To help ease the housing crisis, I’m…very interested in becoming more engaged with the design of modular construction techniques that could reduce the overall cost of construction. Prefabrication has been used in other parts of the country and throughout the world to speed construction much like an automobile assembly line. So far, this technique has not been used effectively to build housing within this urban area in a way that could minimize the length of construction or the high cost of onsite labor. If residential apartment units could be built in an offsite facility, completely finished on the inside, then trucked to an urban location, they’d be hoisted into place in a way that creates both the supporting structure and finished exterior of the building. I believe this could revolutionize our housing development potential while hopefully reducing the very high cost of new residences in Boston.

Honestly, I hate it when…I hear that a building in Boston is considered too tall. Height is only one measure of a building. Far more important is how that building is designed to connect with its neighbors, how it touches the street level, and how people will feel walking alongside of it. Too much emphasis is often placed on height which frankly disappears from the dialog when a building is complete. We often forget that our eyesight does not allow us to see much above four or five stories as we walk along the street, it is this feeling of intimacy with the lowest levels of a structure that resonates and ultimately determines if you like a building or not.
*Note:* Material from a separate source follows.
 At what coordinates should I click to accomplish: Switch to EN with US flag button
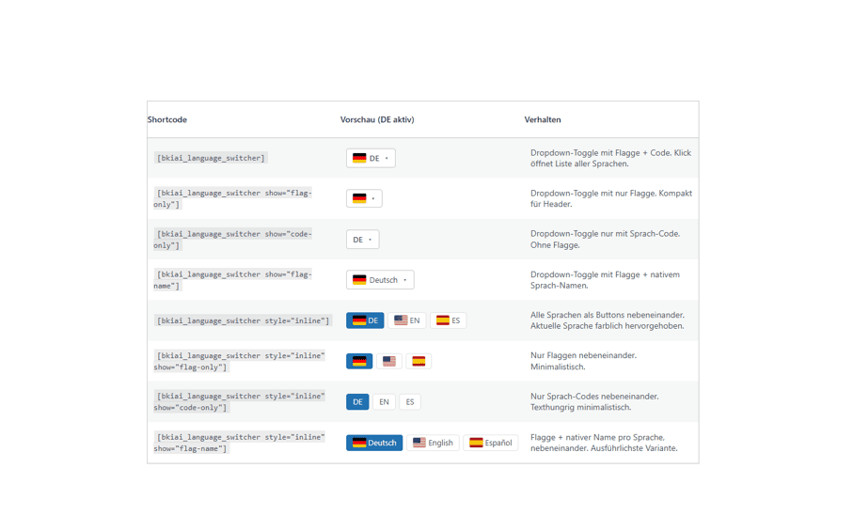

A well-designed tall building should engage itself with the street while being a good neighbor regardless of surrounding building heights.

Boston’s architecture is…often beautiful but conservative. While the city has many fine examples of architecture ranging from its earliest history to the present day, I would like to see Boston’s future architecture be bolder and take more risks with respect to building form and materials used. Our architecture should promote sustainable design where buildings generate their own energy. In other words, Boston’s architecture and architects should lead rather than follow. We are so reliant here on city and community design reviews, which often lead to a design consensus, rather than design boldness. It is therefore understandable why so many buildings end up with designs that are perfectly acceptable, they don’t offend nor push architectural boundaries. We need a mixture of both, a healthy review process that encourages new ideas, technologies and form and the desire to be bold in our place-making. This city has the talent and is one of the world’s most desired places to live and work, let’s make it the most architecturally interesting and beautiful, too.
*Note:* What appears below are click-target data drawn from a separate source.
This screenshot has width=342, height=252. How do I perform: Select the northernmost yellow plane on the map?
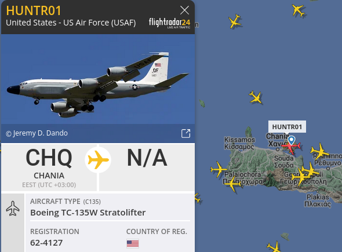click(x=299, y=10)

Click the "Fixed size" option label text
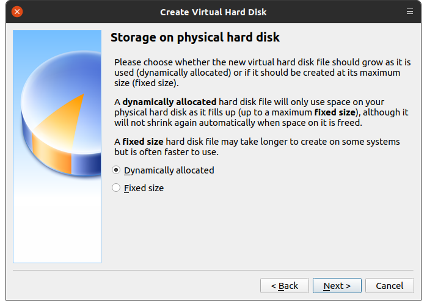tap(144, 188)
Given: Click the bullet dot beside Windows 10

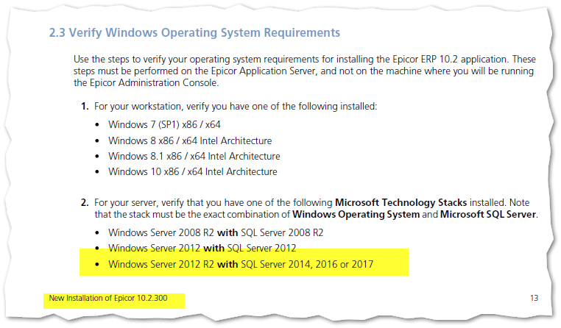Looking at the screenshot, I should pos(98,172).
I see One Dalton as…the most elegant architectural gesture for Boston. Its unique triangular shape accentuated by its soft curving geometry establishes a lyrical gesture that sets this tower apart from any other on the ground or skyline alike. The precision of the 61-story glass façade and the incised “bay windows” of the residential portion of the tower gives way at the street levels where it is sheathed with local granite at its lower four floors. This transition is very important as it establishes the building’s presence within its local neighborhood context by visually reducing its scale while making it feel appropriate and approachable to pedestrians. The character of One Dalton on the skyline of Boston is dramatic, the Hancock and the Prudential now have a new sentinel, one that is looking forward to a great future for the city.